◆ **Pedido 1**
Responda com base no texto sobre calúnia e exceção da verdade:
(a) Que crime a imputação de fato definido como contravenção poderá configurar?
(b) Segundo Guilherme Nucci, como deve ser entendido o termo querelante?
(c) Que princípio a Igreja proclamava na Idade Média?
═══
Tal crime só admite a forma dolosa, mesmo porque o ofensor tem de saber ser falsa a imputação dirigida ao ofendido, ou seja, comete o crime assumindo o risco de vir a ser processado por isso.

Por outro lado, exigindo-se a lei que o fato seja crime, a imputação de fato definido como contravenção poderá configurar o crime de difamação, mas não configurará delito de calúnia.

Também não constitui crime de calúnia a imputação de fato atípico e a imputação de fato verdadeiro. Este último item constitui verdade relativa, caso os fatos imputados se referirem àquelas pessoas elencadas no Art. 141, inciso I do Código Penal.

Da mesma forma, para a doutrina, apesar do legislador se referir a querelante nos crimes contra a honra, é patente a possibilidade de sua aplicação quando o processo por crime contra este bem tutelado iniciar-se mediante denúncia e não queixa.

Nesse sentido é a doutrina de Espínola Filho para quem [27] "A despeito de usada, no artigo, a expressão – querelante -, a regra não poderá ser afastada, se a ação penal tiver sido promovida por denúncia".

A título complementar, Guilherme Nucci pondera que o termo querelante deve ser entendido [28]

como a vítima do crime contra a honra. Nem sempre, no entanto, o crime contra a honra terá, no pólo ativo, o ofendido. Pode ocorrer de o Ministério Público assumir a titularidade da causa, nos casos em que haja representação da vítima, funcionário público ofendido no exercício de suas funções (art. 145, parágrafo único, do Código Penal).


CAPÍTULO IVExceção da Verdade.

4. Anotações acerca da "Exceção da verdade". Noção histórica.

A "exceção da verdade" não é novidade no ordenamento jurídico, tendo resquícios quando o próprio direito punitivo engatinhava. Reprisando a doutrina do genitor do direito penal brasileiro, pode se afirmar que a condição de falsidade e o seu corolário lógico da "exceção da verdade" são, na espécie, conceitos que remontam à legislação bastante distante. Nos dizeres de Hungria [29]:

Na Idade Média, prevaleceu, de modo geral, a mesma regra, enquanto não foi impugnada pelo direito canônico. Proclamava a Igreja princípio diametralmente oposto: veritas convicii non excusat. Não podia a doutrina cristã da tolerância e do perdão admitir que alguém ficasse sujeito à livre censura de outrem, ainda que por faltas realmente cometidas. (...).
═══
◆ **Pedido 2**
Cite literalmente as entradas a partir da linha que contém "Choose the legend label 1.8" até o fim das entradas, incluindo as duas extremidades.
═══
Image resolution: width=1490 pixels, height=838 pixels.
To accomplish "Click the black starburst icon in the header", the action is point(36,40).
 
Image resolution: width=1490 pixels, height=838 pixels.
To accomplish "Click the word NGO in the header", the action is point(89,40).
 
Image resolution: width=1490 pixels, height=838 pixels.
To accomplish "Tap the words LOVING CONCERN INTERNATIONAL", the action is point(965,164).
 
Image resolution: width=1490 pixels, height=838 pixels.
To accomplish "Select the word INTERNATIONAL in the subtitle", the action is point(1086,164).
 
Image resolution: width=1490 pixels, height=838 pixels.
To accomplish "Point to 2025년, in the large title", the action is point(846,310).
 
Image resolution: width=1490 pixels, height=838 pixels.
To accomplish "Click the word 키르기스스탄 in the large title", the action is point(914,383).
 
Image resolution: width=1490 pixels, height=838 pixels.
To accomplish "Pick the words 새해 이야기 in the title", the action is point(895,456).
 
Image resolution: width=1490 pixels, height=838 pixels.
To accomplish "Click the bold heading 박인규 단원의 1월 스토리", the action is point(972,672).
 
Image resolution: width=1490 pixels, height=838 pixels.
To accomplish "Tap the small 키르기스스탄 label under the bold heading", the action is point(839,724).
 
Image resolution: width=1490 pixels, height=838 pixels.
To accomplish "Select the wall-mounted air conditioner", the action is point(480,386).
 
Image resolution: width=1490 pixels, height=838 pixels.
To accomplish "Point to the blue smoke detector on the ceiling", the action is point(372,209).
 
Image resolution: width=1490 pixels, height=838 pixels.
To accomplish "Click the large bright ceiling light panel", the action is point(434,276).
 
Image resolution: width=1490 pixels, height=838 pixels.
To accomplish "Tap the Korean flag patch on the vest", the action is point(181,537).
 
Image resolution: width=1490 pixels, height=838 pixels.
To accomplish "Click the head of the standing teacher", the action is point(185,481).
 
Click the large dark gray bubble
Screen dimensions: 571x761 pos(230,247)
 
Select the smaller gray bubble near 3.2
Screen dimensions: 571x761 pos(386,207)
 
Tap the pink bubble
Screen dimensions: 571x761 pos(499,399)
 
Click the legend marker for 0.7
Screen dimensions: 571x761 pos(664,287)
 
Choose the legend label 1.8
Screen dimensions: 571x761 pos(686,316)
═══
◆ **Resposta final 1**
(a) O crime de difamação.
(b) Como a vítima do crime contra a honra.
(c) Veritas convicii non excusat.

◆ **Resposta final 2**
Choose the legend label 1.8
Screen dimensions: 571x761 pos(686,316)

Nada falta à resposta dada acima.